As the leaves start to turn a wonderful golden and crunch beneath our feet with each step, the familiar colours and scents return to Scotland’s landscape. The wildlife around us also becomes heightened to the shorter days and cooler temperatures and many beautiful sites can be seen from our historic properties. Knowing what to look for-and when and where to see it- means that you could have a view that will leave you with lifetime memories.
Take an evening stroll through an expanse of parkland and around Linlithgow Loch, both overlooked by the ruins of Linlithgow Palace, and you could see the world’s only true flying mammal- the bat. It’s a big time of year for bats in the area as males start to look for mates. Most commonly spotted as the nights draw in is a ‘swarm’ of Daubentons bats. Often drawn to water to find food, at this time of year they also come to the Loch to attract females.
Overlooking the Moray Firth, the high grounds of Fort George in early autumn is one of the best places to spot dolphins. Look south-west from the ramparts to see bottlenose dolphins at Chanonry Point -one of the most renowned dolphin watching sites in Europe. If you’re really lucky you might even catch a glimpse of Minke whale too!
We may assume most animals give birth to their young in spring, but grey seals give birth right in the middle of autumn- around October/November time. 40% of the international grey seal population can be found in Scotland during autumn and winter and Inchcolm Island is a great place to start! So, if you catch a boat out before they finish for the season then you may be fortunate enough to see their cute, white babies. Although, the view is best enjoyed from a distance so that the new arrivals remain undisturbed.
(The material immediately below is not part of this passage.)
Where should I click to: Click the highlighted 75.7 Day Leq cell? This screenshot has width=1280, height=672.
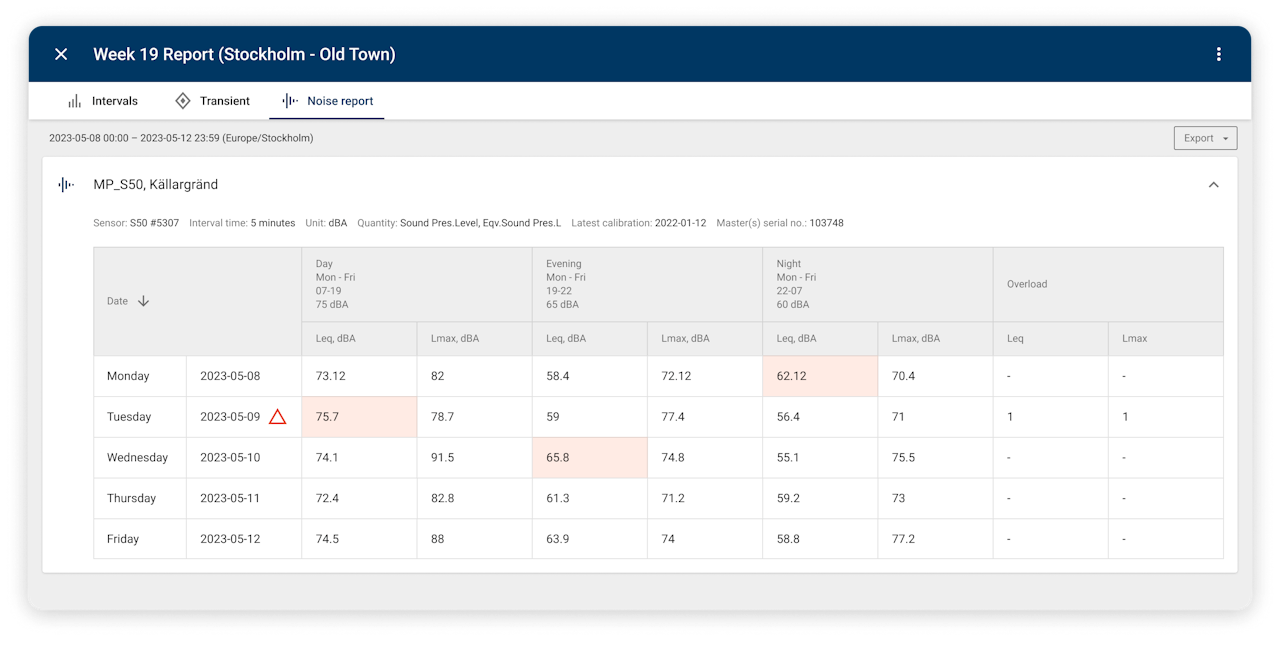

Keep your eyes peeled when you pay a visit to Dryburgh Abbey or Doune Castle this leafy season, bushy red tails could be squirreling away as they stockpile for the winter months ahead. The red squirrel is one of Scotland’s most loved and popular animals and 75% of the UK’s population are found in Scotland. Autumn is the best time to spot this marvellous species, so don’t forget to look high and low for them on your next visit- they could be racing across the woodland floor or bounding up coniferous trees.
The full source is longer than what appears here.